NOĒMA

Noēma is the name I’ve given to the small, hand-formed pieces I create from either bronze or porcelain. The term means “mental object; content of a thought”. I began making these forms in 2012. They are not made from molds, rather each unit is entirely formed by hand. Each one is completely unique as indicated by my fingerprint patterns encrypted in their material formations. They are formed with each piece concealing the concept of infinity (the lemniscate) presented as two openings integral within every form.

These shaped forms infer various structures and fragments of possible worlds interpreted and synthesized with encoded notions. They harbor biological, mathematical, and geometric conceptions.
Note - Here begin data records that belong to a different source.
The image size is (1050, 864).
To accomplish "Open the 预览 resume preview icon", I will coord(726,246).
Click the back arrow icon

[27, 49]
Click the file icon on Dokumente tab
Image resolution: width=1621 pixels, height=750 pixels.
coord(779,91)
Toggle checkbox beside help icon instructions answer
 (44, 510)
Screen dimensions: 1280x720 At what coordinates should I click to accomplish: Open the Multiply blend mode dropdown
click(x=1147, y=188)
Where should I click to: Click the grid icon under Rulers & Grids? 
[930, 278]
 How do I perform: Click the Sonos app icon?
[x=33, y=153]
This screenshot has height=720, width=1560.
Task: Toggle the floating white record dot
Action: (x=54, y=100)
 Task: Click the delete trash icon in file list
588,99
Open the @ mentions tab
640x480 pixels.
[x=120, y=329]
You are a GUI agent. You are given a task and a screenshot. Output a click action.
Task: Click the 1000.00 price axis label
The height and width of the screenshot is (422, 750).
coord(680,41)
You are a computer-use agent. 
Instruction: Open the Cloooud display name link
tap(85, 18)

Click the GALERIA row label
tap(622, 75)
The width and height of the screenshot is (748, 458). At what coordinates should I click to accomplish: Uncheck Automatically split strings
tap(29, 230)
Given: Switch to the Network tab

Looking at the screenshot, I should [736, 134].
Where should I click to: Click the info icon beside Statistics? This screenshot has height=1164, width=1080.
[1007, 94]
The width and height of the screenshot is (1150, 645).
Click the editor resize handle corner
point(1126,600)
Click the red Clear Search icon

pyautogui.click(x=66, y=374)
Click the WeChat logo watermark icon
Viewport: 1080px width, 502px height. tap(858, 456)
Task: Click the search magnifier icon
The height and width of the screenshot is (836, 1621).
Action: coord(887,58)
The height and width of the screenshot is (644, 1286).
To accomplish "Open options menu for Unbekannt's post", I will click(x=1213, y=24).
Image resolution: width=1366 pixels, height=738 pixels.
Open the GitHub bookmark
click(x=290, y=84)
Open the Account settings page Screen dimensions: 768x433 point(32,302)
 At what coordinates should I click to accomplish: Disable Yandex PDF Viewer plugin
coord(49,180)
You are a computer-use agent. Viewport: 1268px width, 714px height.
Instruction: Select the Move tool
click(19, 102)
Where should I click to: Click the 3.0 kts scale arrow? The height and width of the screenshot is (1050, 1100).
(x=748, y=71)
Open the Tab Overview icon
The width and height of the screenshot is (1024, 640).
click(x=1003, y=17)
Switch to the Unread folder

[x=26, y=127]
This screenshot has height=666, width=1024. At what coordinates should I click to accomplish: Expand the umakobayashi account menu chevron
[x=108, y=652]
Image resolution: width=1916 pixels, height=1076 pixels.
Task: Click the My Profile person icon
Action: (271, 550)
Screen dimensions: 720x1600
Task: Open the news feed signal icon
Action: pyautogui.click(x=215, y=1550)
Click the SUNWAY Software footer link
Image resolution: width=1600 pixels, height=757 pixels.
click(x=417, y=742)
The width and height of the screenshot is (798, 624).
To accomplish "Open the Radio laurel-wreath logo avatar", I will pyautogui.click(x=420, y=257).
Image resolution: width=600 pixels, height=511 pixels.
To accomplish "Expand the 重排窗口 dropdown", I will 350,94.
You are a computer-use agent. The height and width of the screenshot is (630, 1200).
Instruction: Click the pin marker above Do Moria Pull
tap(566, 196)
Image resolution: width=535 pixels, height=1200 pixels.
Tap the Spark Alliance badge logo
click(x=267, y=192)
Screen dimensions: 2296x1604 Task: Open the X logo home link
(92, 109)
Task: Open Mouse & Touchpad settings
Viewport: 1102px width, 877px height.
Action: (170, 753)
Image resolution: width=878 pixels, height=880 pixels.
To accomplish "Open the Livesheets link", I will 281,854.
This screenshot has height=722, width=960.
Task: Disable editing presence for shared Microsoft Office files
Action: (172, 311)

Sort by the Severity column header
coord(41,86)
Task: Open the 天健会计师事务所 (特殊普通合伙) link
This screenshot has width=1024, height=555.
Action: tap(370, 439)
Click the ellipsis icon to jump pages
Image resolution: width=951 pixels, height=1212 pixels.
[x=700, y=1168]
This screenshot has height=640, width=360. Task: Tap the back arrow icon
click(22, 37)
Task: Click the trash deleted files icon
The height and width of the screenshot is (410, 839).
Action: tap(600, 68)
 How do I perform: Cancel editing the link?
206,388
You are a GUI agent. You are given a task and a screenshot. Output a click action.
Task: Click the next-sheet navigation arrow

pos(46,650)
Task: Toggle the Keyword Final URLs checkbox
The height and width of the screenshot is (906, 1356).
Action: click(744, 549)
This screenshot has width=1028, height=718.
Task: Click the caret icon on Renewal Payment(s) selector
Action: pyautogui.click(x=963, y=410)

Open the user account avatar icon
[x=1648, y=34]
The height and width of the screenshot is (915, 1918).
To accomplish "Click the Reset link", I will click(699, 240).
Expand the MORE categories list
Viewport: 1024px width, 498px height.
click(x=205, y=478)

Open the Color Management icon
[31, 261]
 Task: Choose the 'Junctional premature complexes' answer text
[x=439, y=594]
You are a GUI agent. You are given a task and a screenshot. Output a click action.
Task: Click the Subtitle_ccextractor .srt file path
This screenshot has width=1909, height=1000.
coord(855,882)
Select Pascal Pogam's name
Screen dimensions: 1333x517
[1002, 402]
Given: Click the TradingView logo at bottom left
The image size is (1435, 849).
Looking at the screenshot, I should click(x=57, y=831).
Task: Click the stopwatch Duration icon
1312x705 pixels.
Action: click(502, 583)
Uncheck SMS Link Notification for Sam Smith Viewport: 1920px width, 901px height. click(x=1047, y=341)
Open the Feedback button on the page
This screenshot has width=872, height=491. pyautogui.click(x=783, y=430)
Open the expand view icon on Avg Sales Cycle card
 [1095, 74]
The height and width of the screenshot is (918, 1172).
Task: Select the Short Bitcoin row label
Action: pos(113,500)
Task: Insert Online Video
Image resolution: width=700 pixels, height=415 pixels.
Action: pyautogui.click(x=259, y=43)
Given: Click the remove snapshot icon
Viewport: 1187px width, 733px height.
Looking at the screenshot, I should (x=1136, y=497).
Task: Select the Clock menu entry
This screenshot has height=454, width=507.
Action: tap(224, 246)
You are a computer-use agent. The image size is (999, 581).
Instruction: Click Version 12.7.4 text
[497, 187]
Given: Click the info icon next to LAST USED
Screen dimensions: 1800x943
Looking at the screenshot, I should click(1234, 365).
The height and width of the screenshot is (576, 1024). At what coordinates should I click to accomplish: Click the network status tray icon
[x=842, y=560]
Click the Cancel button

They offer references to biological bones, flowers, shells and yet echo topological geometries of the torus, knots, fractals, and other forms of theoretical quantum physics within dimensional space.

However, instead of attempting to portray any likeness, these forms pursue their own liveliness. Possessing a noetic force, each one is a uniquely formed by hand as an intentional component – a structural aspect of experience. Translated from my mind’s eye into the physical realm, their encoded physicality becomes an experience for perception as the viewer explores their materiality, terrain, shifting topologies, physical arrangements and, at times, their sonic properties. They serve as mediators ­for the act of perception by indefinitely suspending the relationship between perception and the perceived.

I often assemble large numbers of the noēma into arrangements and large installations. Porcelain noēma are simply stacked allowing their delicate edges catch, but it is their individual fragility and material thin translucency that create a strong, stabilized structure of emergence and allow for infinite arrangements. Bronze noēma are assembled into suspended installations where gravity and movement enable their bronze edges to collide to create infinite arrangements of hypnotic motion and resonance. These noēma are also uses to create paintings. Enlisted as a tool, they are dipped into paint and then vibrated across surfaces. They become a moving medium for my paintings while offering new layers of materiality and a enabling a patterned language of visible vibrations to emerge.

Regardless of arrangement or approach, their outcomes create dynamic structures containing imprints of mental acts of the mental world emerging into physical being. They are a structural aspect of experience, experience as object and agents that harbor conception of consciousness.